Stuttgart. Mehr als zwei Monate nach der ersten Regierungserklärung von Innenminister Thomas Strobl (CDU) zur Digitalisierungsstrategie der Landesregierung nutzte die Opposition im Landtag am Mittwoch die verschobene Aussprache darüber zur heftigen Kritik an den grün-schwarzen Plänen.
AfD-Fraktionschef Jörg Meuthen hielt der Regierung das Brechen von Wahlversprechen vor. Die Netzabdeckung sei schlechter als in Entwicklungs- und Schwellenländern, im ländlichen Raum müsse sich Baden-Württemberg Ländern wie Uruguay, Kasachstan und Georgien geschlagen geben. Baden-Württemberg sei ein „Funkloch-Mekka“, nirgends gebe es so viele Funklöcher wie hier, kritisierte der Vorsitzende der größten Oppositionsfraktion. Meuthen bemängelte die zu geringen Fördermittel; außerdem sorge Bürokratie für digitalen Stillstand. Der Landesregierung fehle jeder ordnungspolitischer Kompaß. Ohne Bildung werde man die Früchte der Digitalisierung nicht ernten können. Sinnvolle sei der Ansatz einer Verwaltung 4.0.
Auch SPD-Fraktionschef Andreas Stoch warf der Landesregierung vor, keine Strategie für die Folgen der Digitalisierung auf Arbeitsplätze, Mobilität und gesundheitliche Versorgung zu haben. Grün-Schwarz fehle bei der Digitalisierung „ein roter Faden“. Deshalb bestehe das Risiko, dass die Digitalisierung zu einem Angstthema und nicht zu einem Chancenthema werde. Der frühere Kultusminister kritisierte, dass das Fach Informatik nur an den siebten Klassen im Gymnasium eingeführt werde und nicht in allen weiterführenden Schularten. Dies beweise ihm, dass die Landesregierung die Digitalisierung nicht verstanden habe. Stoch forderte Bund und Land auf, mehr Geld für die Bildung der Menschen bereit zu stellen; es dürften nicht noch mehr in die Frustration verloren gehen.

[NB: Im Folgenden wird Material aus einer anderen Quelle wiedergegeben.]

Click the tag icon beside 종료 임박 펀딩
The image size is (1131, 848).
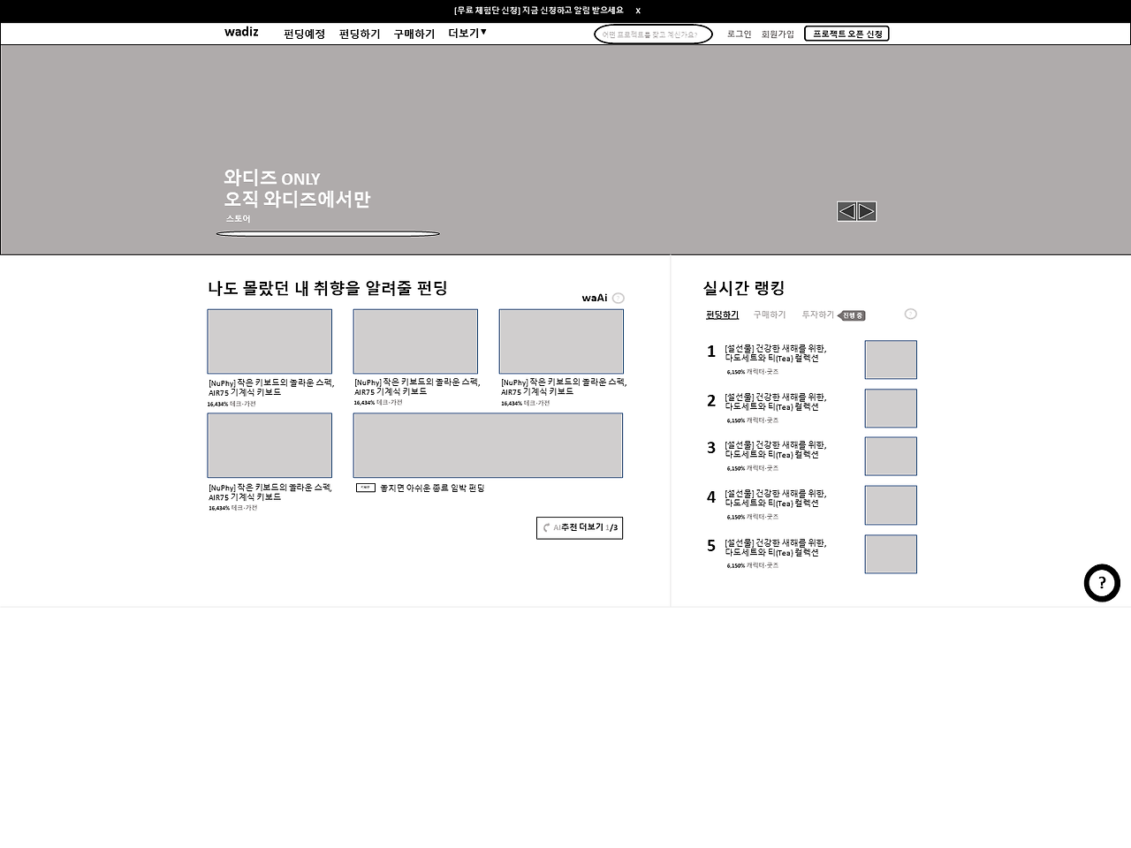[365, 487]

Für Timm Kern (FDP) kommt die Strategie von Grün-Schwarz zu spät und sei „nicht zu Ende gedacht“. Für die digitalen Zukunftsprojekte würden Konzepte und ein realistischer Umsetzungsplan fehlen. Er konstatierte ein „Kompetenz- und Zuständigkeits-Wirrwarr“ und forderte deshalb die Zentralisierung der Digitalisierung. Auch Kern bemängelte die fehlende Breitband-Grundversorgung sowie bürokratische Förderanträge; deren Bearbeitszeit von sechs Monaten sei „erschreckend“. Der FDP-Politiker warf Minister Strobl „Überheblichkeit im Amt“ vor und forderte ihn auf, seinen „Geltungsdrang hintenanzustellen“. Phrasendrescherei reiche nicht bei dieser wichtigen Zukunftsaufgabe.

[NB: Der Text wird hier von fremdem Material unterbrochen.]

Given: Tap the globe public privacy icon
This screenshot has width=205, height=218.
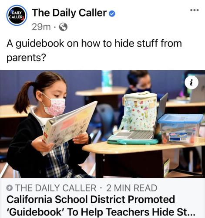Looking at the screenshot, I should click(63, 27).
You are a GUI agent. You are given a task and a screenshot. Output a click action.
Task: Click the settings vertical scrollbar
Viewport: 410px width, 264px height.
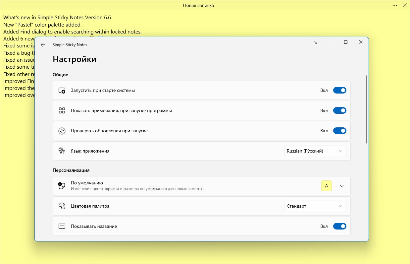tap(367, 109)
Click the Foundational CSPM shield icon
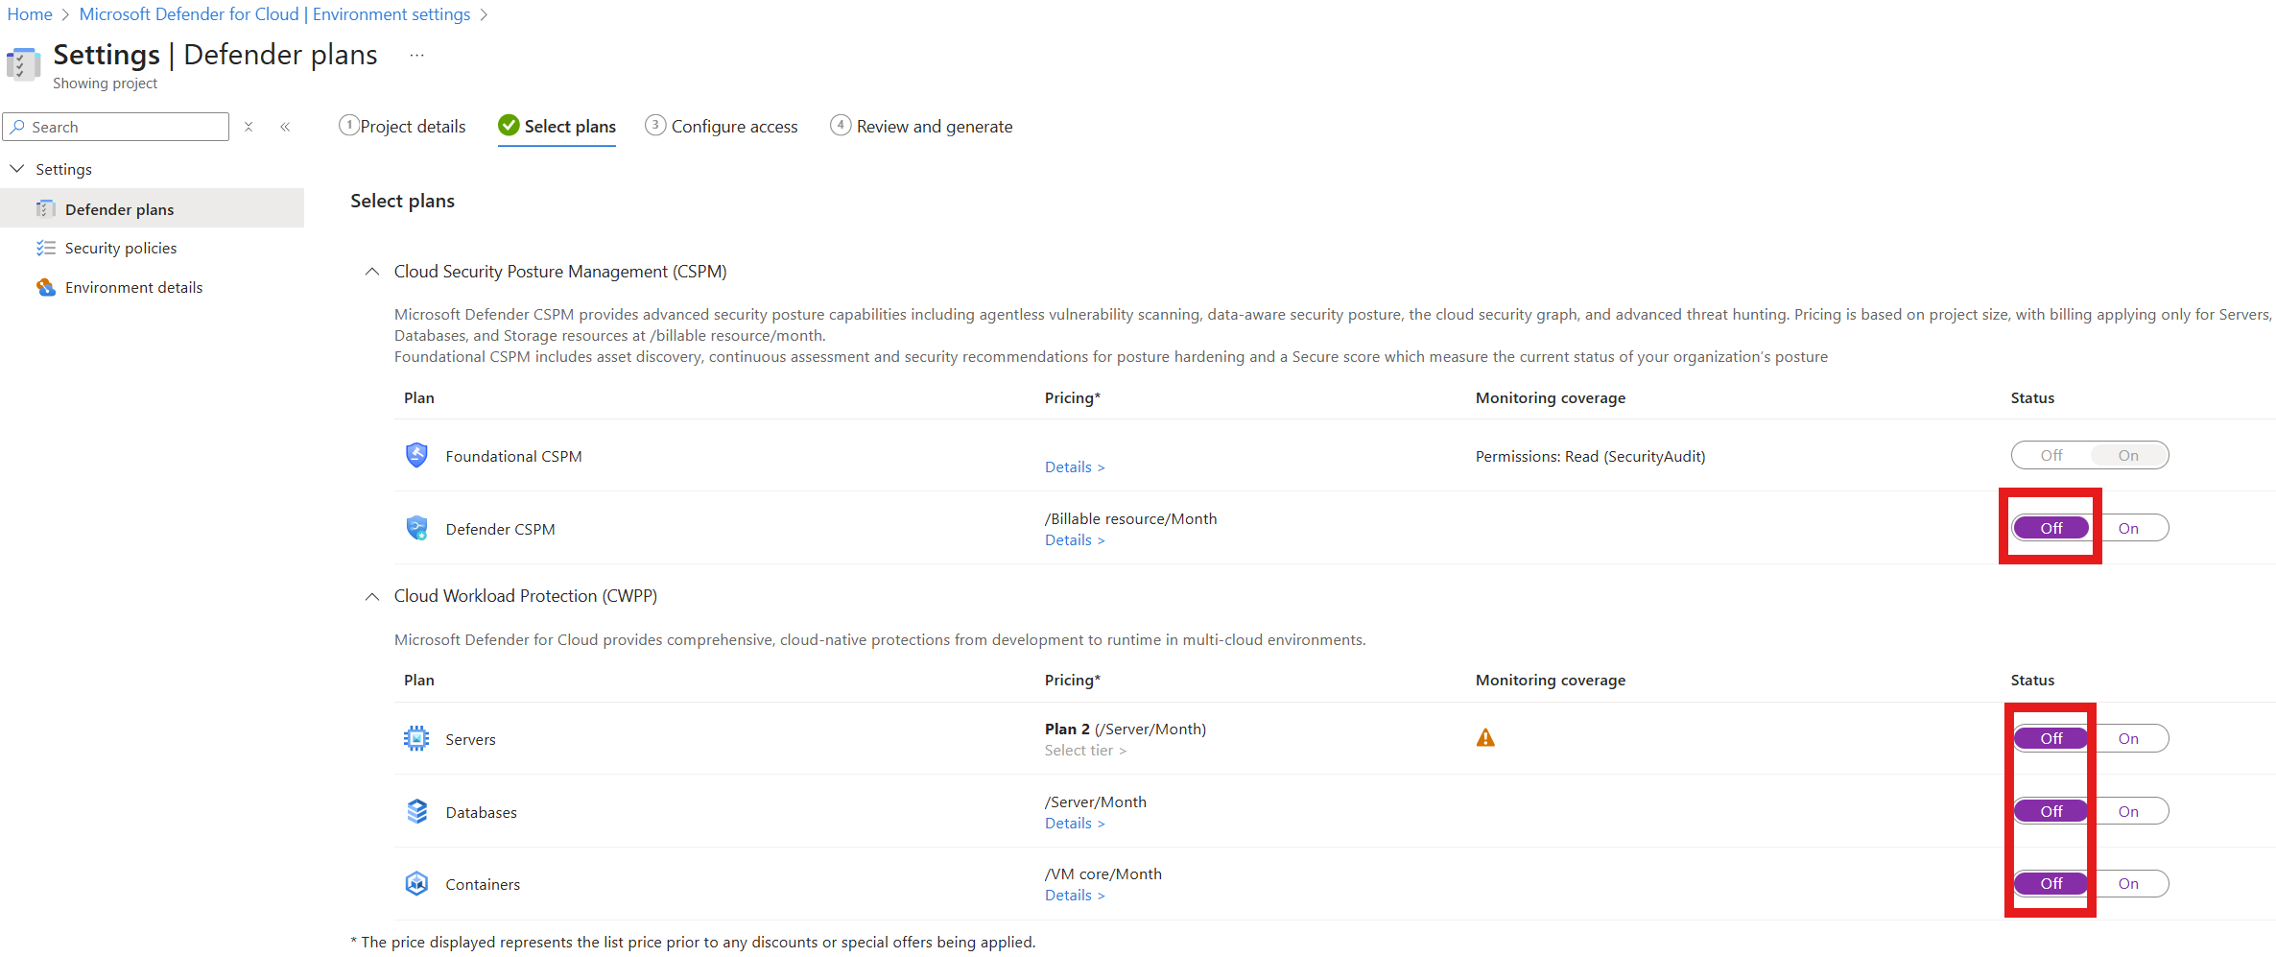 click(x=416, y=455)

Die verspätete Aussprache war notwendig geworden, weil Strobl im Juli seine Regierungserklärung den Landtagsfraktionen verspätet zugeleitet hatte. Deshalb hatte es Landtagspräsidentin Muhterem Aras (Grüne) am 20. Juli als das Recht der Opposition bezeichnet, die Aussprache aufgrund der Geschäftsordnung des Landtags zu verschieben.
In der Debatte räumte der für die Digitalisierung zuständige Innenminister ein, in Baden-Württemberg gebe es „noch zu viele weiße Flecken“. Ohne schnelles Internet gebe es keine Digitalisierung, weshalb die Regierung an einer flächendeckenden Abdeckung arbeite. Bis 2021 werde Grün-Schwarz rund eine Milliarde Euro als „Treibstoff“ in die „Jahrhundertaufgabe“ investieren. Damit soll der Breitbandausbau fortgesetzt und die Datensicherheit aufgebaut werden.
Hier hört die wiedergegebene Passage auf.